PASSAGE section start
Unfortunately the Communist Party was totally misled by Stalin. They persuaded the Minority Movement to place their faith in the ‘left’ members of the TUC General Council. Two of these leaders, Powell and Hicks, were to play a key role in the betrayal of the strike whilst the CP tail-ended the movement with the totally abstract slogan “All power to the TUC General Council”!
During the 1926 general strike the question of power was posed in the starkest possible terms in British society. Syndicalism was put to the test and failed. The main responsibility for the defeat of 1926 will always lie with the treacherous policy of the right wing leaders of the TUC General Council. Compared with Cook they will forever stand as pygmies in the gallery of working class leaders in British history. Having said this it would be foolish to deny that Cook’s politics bore no responsibility for the defeat of the general strike.
The position of Marxism and the brilliant predictions made by Trotsky in Where is Britain Going? were borne out entirely by the events of May 1926. No situation could be of greater class polarisation than that of a general strike.
PASSAGE section end
DATA TO EXAMINE section start
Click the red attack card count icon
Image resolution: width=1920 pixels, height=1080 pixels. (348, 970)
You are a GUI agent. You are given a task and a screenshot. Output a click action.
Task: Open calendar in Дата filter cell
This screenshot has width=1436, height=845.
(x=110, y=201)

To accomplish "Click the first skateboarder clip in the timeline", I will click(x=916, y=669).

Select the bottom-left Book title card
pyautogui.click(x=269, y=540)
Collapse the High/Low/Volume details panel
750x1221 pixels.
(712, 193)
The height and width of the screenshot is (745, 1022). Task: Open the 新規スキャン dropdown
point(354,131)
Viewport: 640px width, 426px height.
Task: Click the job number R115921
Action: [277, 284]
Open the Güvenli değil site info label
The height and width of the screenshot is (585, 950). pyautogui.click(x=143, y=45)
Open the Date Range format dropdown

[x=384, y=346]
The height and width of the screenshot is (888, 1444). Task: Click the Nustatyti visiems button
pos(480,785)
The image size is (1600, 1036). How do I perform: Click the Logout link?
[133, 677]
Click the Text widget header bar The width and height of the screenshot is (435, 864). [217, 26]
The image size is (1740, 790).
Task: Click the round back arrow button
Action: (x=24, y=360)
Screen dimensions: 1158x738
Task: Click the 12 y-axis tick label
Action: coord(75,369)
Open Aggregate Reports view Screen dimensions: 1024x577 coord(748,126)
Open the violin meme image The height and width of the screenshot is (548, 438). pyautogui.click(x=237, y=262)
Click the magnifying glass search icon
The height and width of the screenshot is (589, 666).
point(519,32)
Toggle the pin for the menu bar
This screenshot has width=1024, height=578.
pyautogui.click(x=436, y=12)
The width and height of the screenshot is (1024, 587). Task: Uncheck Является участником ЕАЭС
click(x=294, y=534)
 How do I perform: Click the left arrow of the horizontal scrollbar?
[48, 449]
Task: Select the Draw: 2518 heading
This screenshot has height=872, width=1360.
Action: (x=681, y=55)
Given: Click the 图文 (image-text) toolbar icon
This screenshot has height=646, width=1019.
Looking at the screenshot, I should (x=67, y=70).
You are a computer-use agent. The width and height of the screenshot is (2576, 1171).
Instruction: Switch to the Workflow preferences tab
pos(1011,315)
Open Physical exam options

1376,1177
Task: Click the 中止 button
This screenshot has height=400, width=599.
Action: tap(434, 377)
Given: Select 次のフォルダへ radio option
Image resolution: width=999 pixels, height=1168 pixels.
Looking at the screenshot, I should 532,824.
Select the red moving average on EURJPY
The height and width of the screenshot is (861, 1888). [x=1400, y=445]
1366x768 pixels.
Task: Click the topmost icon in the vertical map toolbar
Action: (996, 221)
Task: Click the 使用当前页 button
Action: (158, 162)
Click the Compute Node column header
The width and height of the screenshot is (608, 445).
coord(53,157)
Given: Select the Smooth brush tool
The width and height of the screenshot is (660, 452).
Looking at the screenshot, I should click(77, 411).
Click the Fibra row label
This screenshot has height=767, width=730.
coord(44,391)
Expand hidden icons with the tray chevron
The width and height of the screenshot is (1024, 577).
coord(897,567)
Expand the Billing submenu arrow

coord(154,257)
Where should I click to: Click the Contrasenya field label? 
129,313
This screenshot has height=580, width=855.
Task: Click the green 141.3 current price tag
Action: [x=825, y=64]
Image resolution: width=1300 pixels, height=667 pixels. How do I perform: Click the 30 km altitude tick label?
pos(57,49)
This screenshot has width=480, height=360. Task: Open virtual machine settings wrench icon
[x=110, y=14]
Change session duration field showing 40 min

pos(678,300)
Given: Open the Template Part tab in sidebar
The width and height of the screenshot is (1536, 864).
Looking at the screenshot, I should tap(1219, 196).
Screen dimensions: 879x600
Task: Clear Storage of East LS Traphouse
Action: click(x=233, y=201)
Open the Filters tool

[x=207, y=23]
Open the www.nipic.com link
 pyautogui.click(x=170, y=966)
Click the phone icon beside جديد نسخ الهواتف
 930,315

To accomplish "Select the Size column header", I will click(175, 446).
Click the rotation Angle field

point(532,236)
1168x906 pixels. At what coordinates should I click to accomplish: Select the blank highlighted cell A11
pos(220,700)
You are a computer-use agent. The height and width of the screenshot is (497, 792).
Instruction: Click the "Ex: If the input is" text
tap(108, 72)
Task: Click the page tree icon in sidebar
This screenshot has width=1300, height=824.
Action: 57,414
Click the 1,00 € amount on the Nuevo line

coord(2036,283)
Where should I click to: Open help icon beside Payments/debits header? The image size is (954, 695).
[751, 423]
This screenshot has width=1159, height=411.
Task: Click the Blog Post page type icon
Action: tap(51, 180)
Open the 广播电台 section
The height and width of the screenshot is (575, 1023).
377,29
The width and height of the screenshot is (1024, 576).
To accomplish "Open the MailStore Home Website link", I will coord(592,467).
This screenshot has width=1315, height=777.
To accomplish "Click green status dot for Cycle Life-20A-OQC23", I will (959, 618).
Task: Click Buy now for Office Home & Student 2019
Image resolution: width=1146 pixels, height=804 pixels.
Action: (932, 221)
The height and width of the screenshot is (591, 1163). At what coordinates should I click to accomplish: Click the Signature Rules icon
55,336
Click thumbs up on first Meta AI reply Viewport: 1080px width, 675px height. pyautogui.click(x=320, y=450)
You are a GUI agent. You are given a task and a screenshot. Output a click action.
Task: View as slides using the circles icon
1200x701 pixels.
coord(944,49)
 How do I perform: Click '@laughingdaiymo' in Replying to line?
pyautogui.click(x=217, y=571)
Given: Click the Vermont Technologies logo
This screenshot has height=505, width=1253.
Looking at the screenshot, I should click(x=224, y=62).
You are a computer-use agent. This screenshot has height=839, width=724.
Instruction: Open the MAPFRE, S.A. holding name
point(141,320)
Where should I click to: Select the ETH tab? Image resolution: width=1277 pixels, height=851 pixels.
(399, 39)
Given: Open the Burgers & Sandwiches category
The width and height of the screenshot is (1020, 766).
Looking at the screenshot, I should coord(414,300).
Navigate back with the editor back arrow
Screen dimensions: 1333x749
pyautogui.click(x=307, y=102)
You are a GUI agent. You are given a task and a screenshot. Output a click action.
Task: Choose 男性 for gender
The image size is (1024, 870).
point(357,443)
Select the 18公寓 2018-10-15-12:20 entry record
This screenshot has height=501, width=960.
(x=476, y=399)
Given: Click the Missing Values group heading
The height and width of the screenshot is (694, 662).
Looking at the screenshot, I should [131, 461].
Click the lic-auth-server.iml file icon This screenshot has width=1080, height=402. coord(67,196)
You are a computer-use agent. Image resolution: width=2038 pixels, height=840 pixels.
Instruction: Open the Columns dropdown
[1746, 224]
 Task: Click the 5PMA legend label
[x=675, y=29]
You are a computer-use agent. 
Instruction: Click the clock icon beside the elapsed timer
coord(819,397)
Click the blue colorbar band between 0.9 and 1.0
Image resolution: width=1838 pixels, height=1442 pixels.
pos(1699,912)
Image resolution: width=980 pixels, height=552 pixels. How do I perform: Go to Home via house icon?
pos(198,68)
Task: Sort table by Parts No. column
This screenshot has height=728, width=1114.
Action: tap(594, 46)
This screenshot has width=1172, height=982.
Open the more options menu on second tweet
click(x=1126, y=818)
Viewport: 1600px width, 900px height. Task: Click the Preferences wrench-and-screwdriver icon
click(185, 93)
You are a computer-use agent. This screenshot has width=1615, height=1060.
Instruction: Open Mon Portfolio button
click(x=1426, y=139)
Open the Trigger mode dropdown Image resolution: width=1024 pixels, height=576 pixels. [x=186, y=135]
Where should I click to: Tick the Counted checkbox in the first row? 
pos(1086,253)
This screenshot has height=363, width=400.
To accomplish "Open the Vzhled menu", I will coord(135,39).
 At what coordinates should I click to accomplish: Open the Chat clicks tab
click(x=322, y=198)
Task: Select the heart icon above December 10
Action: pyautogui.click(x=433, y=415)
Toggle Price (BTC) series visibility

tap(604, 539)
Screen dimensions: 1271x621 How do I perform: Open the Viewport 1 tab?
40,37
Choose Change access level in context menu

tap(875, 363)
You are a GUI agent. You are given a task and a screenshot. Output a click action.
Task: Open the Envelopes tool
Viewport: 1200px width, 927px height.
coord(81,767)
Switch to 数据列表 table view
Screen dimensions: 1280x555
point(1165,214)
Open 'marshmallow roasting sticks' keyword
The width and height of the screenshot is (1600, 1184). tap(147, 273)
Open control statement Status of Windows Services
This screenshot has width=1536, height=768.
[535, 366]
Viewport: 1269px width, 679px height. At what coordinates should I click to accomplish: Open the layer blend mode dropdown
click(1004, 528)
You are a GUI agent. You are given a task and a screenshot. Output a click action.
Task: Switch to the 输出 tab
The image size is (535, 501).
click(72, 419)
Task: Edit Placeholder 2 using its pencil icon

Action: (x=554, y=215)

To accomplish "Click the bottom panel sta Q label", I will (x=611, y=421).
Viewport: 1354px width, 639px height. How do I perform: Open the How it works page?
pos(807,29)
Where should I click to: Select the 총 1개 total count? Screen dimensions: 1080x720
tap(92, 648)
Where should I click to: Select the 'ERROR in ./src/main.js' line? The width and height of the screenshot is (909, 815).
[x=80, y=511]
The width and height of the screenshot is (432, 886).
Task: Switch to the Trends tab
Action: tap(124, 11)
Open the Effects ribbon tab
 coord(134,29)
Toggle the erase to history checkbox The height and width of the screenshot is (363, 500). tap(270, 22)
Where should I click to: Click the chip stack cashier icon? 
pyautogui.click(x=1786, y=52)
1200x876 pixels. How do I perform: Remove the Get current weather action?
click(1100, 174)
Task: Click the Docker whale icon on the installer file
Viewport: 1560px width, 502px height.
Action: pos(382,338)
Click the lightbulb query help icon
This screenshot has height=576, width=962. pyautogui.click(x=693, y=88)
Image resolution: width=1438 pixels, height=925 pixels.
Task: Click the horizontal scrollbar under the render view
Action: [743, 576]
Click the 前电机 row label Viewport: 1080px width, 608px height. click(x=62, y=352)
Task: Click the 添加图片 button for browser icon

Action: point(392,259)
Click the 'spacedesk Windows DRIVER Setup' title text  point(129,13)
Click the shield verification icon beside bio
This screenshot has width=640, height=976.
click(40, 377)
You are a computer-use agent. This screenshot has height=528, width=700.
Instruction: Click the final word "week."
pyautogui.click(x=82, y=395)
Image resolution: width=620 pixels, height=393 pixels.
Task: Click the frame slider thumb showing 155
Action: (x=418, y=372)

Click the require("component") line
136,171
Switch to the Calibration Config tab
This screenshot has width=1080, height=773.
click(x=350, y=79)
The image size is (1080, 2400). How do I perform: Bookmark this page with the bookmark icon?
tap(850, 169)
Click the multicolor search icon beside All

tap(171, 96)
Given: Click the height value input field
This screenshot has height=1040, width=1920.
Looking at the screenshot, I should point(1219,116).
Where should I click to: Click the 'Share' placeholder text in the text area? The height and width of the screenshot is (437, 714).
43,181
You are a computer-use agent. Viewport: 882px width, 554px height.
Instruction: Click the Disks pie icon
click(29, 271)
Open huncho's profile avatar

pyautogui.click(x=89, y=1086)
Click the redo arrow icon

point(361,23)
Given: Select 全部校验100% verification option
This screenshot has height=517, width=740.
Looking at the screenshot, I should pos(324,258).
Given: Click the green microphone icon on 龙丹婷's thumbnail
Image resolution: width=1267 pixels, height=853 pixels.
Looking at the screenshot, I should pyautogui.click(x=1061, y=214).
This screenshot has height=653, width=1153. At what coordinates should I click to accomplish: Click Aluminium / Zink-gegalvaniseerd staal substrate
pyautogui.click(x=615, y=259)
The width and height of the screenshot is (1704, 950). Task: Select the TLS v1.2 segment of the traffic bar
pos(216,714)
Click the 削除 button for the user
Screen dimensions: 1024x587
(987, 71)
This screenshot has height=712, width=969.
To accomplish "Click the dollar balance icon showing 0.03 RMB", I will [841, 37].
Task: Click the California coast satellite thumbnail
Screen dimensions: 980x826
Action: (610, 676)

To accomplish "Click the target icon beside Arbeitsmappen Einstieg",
DATA TO EXAMINE section end
• [EXERCISE DETAILS] Reproduce the passage on the 1926 general strike verbatim, in full. The rows have no connection to the passage on the 1926 general strike.

• [RESPONSE TO THE TASK]
Unfortunately the Communist Party was totally misled by Stalin. They persuaded the Minority Movement to place their faith in the ‘left’ members of the TUC General Council. Two of these leaders, Powell and Hicks, were to play a key role in the betrayal of the strike whilst the CP tail-ended the movement with the totally abstract slogan “All power to the TUC General Council”!
During the 1926 general strike the question of power was posed in the starkest possible terms in British society. Syndicalism was put to the test and failed. The main responsibility for the defeat of 1926 will always lie with the treacherous policy of the right wing leaders of the TUC General Council. Compared with Cook they will forever stand as pygmies in the gallery of working class leaders in British history. Having said this it would be foolish to deny that Cook’s politics bore no responsibility for the defeat of the general strike.
The position of Marxism and the brilliant predictions made by Trotsky in Where is Britain Going? were borne out entirely by the events of May 1926. No situation could be of greater class polarisation than that of a general strike.